• Written problem: Convert every line of the material below into a JSON list of strings, one string per line, skipping blank lines.

• Provided records:
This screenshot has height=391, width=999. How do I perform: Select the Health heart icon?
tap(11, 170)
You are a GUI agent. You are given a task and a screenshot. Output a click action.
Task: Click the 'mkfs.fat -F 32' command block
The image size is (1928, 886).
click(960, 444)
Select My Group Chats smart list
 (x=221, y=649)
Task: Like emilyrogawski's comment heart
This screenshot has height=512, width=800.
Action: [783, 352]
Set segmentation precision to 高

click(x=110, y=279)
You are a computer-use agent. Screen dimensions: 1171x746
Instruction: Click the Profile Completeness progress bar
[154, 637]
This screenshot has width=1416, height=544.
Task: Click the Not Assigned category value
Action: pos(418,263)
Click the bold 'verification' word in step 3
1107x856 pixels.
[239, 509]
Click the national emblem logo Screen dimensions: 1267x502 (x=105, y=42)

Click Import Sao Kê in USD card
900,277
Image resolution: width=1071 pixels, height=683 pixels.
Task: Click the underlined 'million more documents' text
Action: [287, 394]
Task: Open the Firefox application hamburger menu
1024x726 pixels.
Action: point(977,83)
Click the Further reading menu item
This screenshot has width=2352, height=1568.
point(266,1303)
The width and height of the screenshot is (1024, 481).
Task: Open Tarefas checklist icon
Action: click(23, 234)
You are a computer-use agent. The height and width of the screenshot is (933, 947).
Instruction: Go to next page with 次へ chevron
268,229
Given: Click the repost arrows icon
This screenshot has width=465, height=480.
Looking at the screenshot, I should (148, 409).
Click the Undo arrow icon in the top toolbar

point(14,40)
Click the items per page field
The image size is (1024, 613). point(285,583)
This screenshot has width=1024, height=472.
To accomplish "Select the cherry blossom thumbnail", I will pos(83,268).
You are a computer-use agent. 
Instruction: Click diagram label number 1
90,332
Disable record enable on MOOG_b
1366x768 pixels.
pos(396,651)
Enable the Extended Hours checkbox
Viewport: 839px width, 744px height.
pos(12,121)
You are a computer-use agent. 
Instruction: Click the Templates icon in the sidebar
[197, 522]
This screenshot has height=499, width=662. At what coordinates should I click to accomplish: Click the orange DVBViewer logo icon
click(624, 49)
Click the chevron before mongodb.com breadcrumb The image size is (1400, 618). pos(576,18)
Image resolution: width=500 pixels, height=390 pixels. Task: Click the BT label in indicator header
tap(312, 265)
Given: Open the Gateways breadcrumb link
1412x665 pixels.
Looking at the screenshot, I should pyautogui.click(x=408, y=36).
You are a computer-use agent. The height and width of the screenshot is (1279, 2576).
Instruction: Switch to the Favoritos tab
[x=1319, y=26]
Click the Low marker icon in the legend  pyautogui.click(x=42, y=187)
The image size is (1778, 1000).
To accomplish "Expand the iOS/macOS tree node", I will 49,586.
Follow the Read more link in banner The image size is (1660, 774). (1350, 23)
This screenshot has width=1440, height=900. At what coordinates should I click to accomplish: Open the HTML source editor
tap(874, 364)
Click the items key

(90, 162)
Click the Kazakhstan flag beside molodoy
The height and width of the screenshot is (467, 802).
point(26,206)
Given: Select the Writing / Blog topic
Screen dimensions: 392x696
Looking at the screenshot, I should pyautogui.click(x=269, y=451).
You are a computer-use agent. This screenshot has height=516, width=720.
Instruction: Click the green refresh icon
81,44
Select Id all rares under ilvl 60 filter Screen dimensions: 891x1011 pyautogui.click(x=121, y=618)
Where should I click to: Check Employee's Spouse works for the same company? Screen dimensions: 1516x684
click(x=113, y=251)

• Task response:
[
  "This screenshot has height=391, width=999. How do I perform: Select the Health heart icon?",
  "tap(11, 170)",
  "You are a GUI agent. You are given a task and a screenshot. Output a click action.",
  "Task: Click the 'mkfs.fat -F 32' command block",
  "The image size is (1928, 886).",
  "click(960, 444)",
  "Select My Group Chats smart list",
  " (x=221, y=649)",
  "Task: Like emilyrogawski's comment heart",
  "This screenshot has height=512, width=800.",
  "Action: [783, 352]",
  "Set segmentation precision to 高",
  "click(x=110, y=279)",
  "You are a computer-use agent. Screen dimensions: 1171x746",
  "Instruction: Click the Profile Completeness progress bar",
  "[154, 637]",
  "This screenshot has width=1416, height=544.",
  "Task: Click the Not Assigned category value",
  "Action: pos(418,263)",
  "Click the bold 'verification' word in step 3",
  "1107x856 pixels.",
  "[239, 509]",
  "Click the national emblem logo Screen dimensions: 1267x502 (x=105, y=42)",
  "Click Import Sao Kê in USD card",
  "900,277",
  "Image resolution: width=1071 pixels, height=683 pixels.",
  "Task: Click the underlined 'million more documents' text",
  "Action: [287, 394]",
  "Task: Open the Firefox application hamburger menu",
  "1024x726 pixels.",
  "Action: point(977,83)",
  "Click the Further reading menu item",
  "This screenshot has width=2352, height=1568.",
  "point(266,1303)",
  "The width and height of the screenshot is (1024, 481).",
  "Task: Open Tarefas checklist icon",
  "Action: click(23, 234)",
  "You are a computer-use agent. The height and width of the screenshot is (933, 947).",
  "Instruction: Go to next page with 次へ chevron",
  "268,229",
  "Given: Click the repost arrows icon",
  "This screenshot has width=465, height=480.",
  "Looking at the screenshot, I should (148, 409).",
  "Click the Undo arrow icon in the top toolbar",
  "point(14,40)",
  "Click the items per page field",
  "The image size is (1024, 613). point(285,583)",
  "This screenshot has width=1024, height=472.",
  "To accomplish \"Select the cherry blossom thumbnail\", I will pos(83,268).",
  "You are a computer-use agent. ",
  "Instruction: Click diagram label number 1",
  "90,332",
  "Disable record enable on MOOG_b",
  "1366x768 pixels.",
  "pos(396,651)",
  "Enable the Extended Hours checkbox",
  "Viewport: 839px width, 744px height.",
  "pos(12,121)",
  "You are a computer-use agent. ",
  "Instruction: Click the Templates icon in the sidebar",
  "[197, 522]",
  "This screenshot has height=499, width=662. At what coordinates should I click to accomplish: Click the orange DVBViewer logo icon",
  "click(624, 49)",
  "Click the chevron before mongodb.com breadcrumb The image size is (1400, 618). pos(576,18)",
  "Image resolution: width=500 pixels, height=390 pixels. Task: Click the BT label in indicator header",
  "tap(312, 265)",
  "Given: Open the Gateways breadcrumb link",
  "1412x665 pixels.",
  "Looking at the screenshot, I should pyautogui.click(x=408, y=36).",
  "You are a computer-use agent. The height and width of the screenshot is (1279, 2576).",
  "Instruction: Switch to the Favoritos tab",
  "[x=1319, y=26]",
  "Click the Low marker icon in the legend  pyautogui.click(x=42, y=187)",
  "The image size is (1778, 1000).",
  "To accomplish \"Expand the iOS/macOS tree node\", I will 49,586.",
  "Follow the Read more link in banner The image size is (1660, 774). (1350, 23)",
  "This screenshot has width=1440, height=900. At what coordinates should I click to accomplish: Open the HTML source editor",
  "tap(874, 364)",
  "Click the items key",
  "(90, 162)",
  "Click the Kazakhstan flag beside molodoy",
  "The height and width of the screenshot is (467, 802).",
  "point(26,206)",
  "Given: Select the Writing / Blog topic",
  "Screen dimensions: 392x696",
  "Looking at the screenshot, I should pyautogui.click(x=269, y=451).",
  "You are a computer-use agent. This screenshot has height=516, width=720.",
  "Instruction: Click the green refresh icon",
  "81,44",
  "Select Id all rares under ilvl 60 filter Screen dimensions: 891x1011 pyautogui.click(x=121, y=618)",
  "Where should I click to: Check Employee's Spouse works for the same company? Screen dimensions: 1516x684",
  "click(x=113, y=251)"
]